▶ [DIRECTIONS FOR THIS TASK] In the earnings release below, list every date given in the paragraph that begins "Declared on December 12, 2025."

▶ [SELECTED EXTRACT]

:::::

Feb 18, 2026 (MarketLine via COMTEX) --
TPG RE Finance Trust, Inc. reported its operating results for the quarter and full year ended December 31, 2025.

TPG RE Finance Trust, Inc. (NYSE: TRTX) ("TRTX" or the "Company") reported its operating results for the quarter and full year ended December 31, 2025.

Regarding fourth quarter and year ended 2025 results, Doug Bouquard, Chief Executive Officer of TRTX, said: "During 2025, we originated $1.9 billion of total loan commitments, out-earned our common stock dividend, and maintained a 100% performing loan portfolio. Our fourth quarter loan originations of $927 million and loan repayments of $378 million continue to illustrate the velocity of our balance sheet and success of our investment and asset management strategy."

FOURTH QUARTER 2025 ACTIVITY

Recognized GAAP net income attributable to common stockholders of $0.2 million, or $0.00 per common share, based on a diluted weighted average share count of 78.4 million common shares. Book value per common share was $11.07 as of December 31, 2025, compared to $11.25 at September 30, 2025.

Generated Distributable Earnings of $18.5 million, or $0.24 per common share based on a diluted weighted average share count of 78.4 million common shares.

Declared on December 12, 2025 a cash dividend of $0.24 per share of common stock which was paid on January 23, 2026 to common stockholders of record as of December 26, 2025. The Company paid on December 30, 2025 to preferred stockholders of record as of December 19, 2025 a quarterly dividend on its 6.25% Series C Cumulative Redeemable Preferred Stock of $0.3906 per share.

Repurchased 45,367 shares of common stock, at a weighted average price of $8.50 per share, for total consideration (including commissions and related fees) of $0.4 million.

Originated nine first mortgage loans with aggregate total loan commitments of $927.0 million, an aggregate initial unpaid principal balance of $843.0 million, a weighted average interest rate of Term SOFR plus 2.66%, a weighted average interest rate floor of 2.74% and a weighted average as-is loan-to-value ratio of 64.2%.

Funded $11.9 million of future funding obligations associated with previously originated and acquired loans.

Received six full loan repayments of $378.3 million, involving the following property types: 56.5% multifamily; 34.5% office; and 9.0% hotel.

Weighted average risk rating of the Company's loan portfolio was 3.0 as of December 31, 2025, unchanged from September 30, 2025.

Carried at quarter-end an allowance for credit losses of $77.4 million, an increase of $11.3 million from $66.1 million as of September 30, 2025. The quarter-end allowance of 180 basis points of total loan commitments as of December 31, 2025, increased 4 basis points from 176 basis points as of September 30, 2025.

:::::

▶ [DATASET ENTRIES]
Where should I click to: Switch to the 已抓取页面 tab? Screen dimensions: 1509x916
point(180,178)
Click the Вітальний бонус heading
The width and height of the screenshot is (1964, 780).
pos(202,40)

:::::

▶ [RESULT OF THE EXERCISE] December 12, 2025; January 23, 2026; December 26, 2025; December 30, 2025; December 19, 2025